### [WHAT IS BEING ASKED]
Of the records that follow, copy only the lines from the line containing "Given: Open the Skool Community extras icon" to the line containing "Image resolution: width=1400", both included, exactly as written.

### [DATA SUPPLIED]
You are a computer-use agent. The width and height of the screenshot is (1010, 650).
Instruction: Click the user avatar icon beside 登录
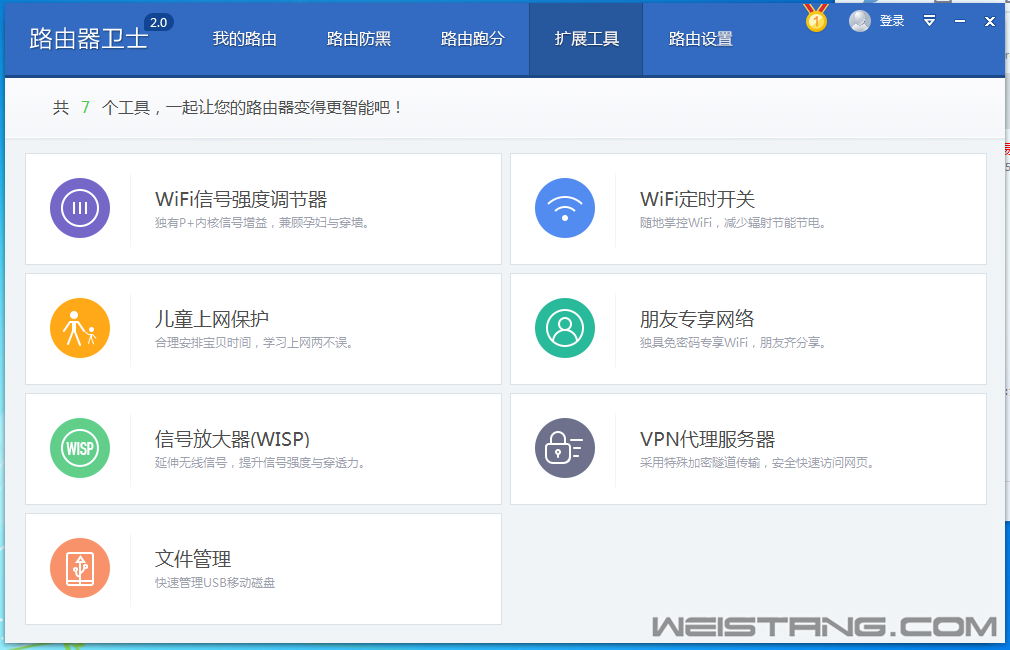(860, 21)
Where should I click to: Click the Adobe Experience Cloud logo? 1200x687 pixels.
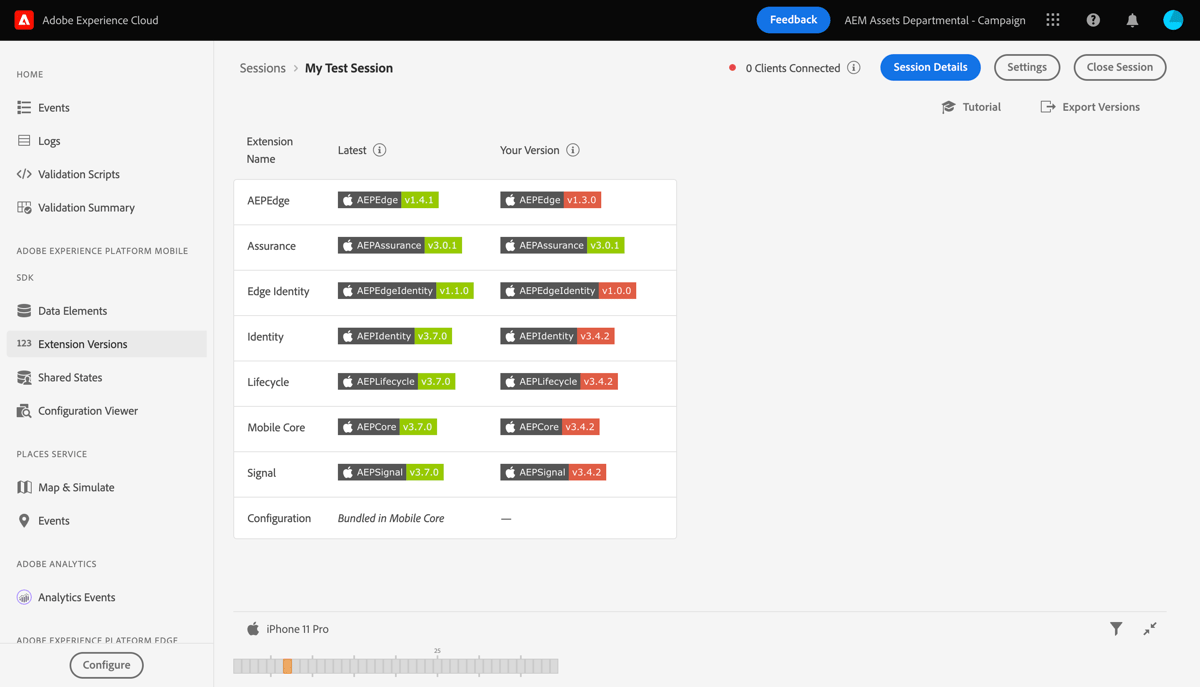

* * *

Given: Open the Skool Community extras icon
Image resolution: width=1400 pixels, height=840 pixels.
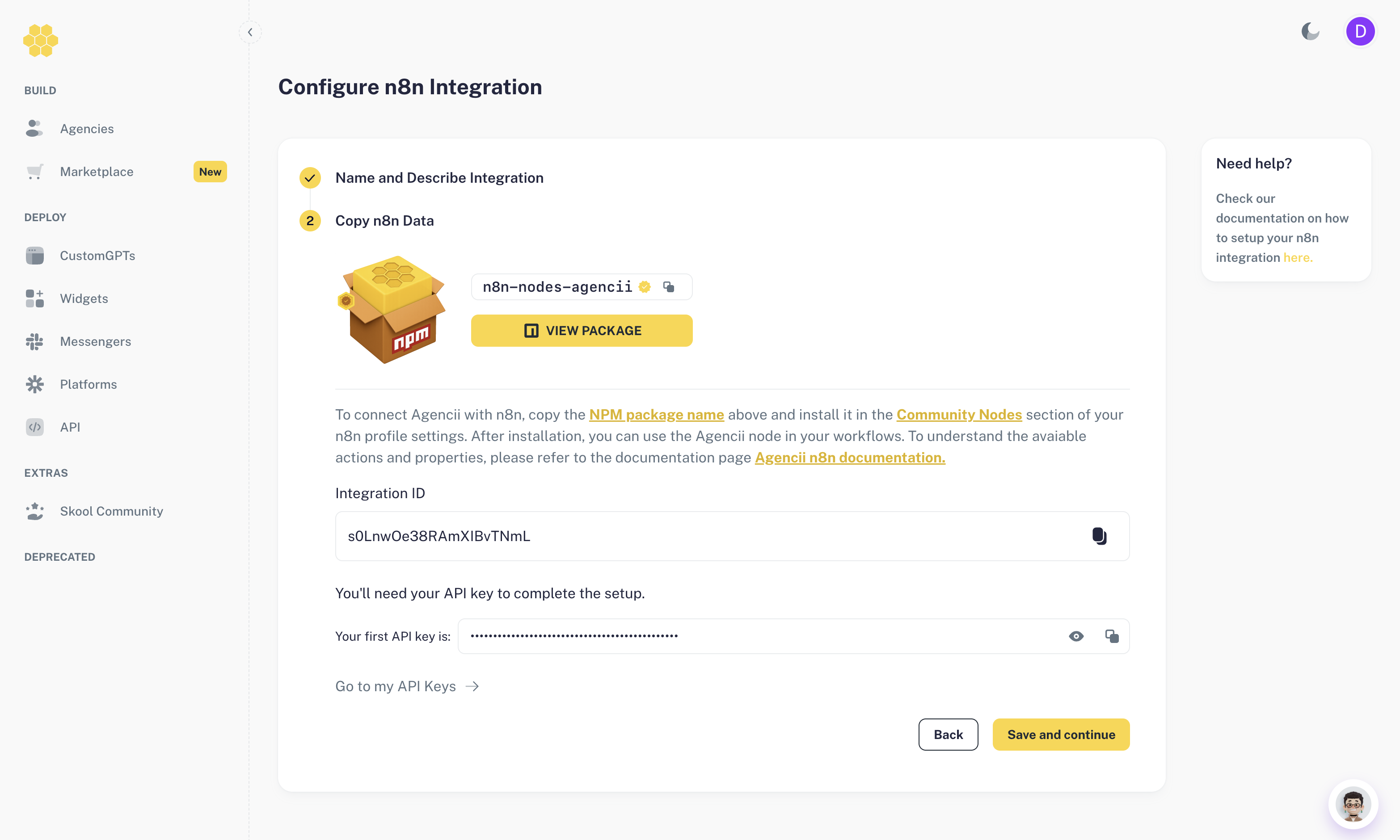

### [SOLUTION FOR THIS EXERCISE]
Given: Open the Skool Community extras icon
Image resolution: width=1400 pixels, height=840 pixels.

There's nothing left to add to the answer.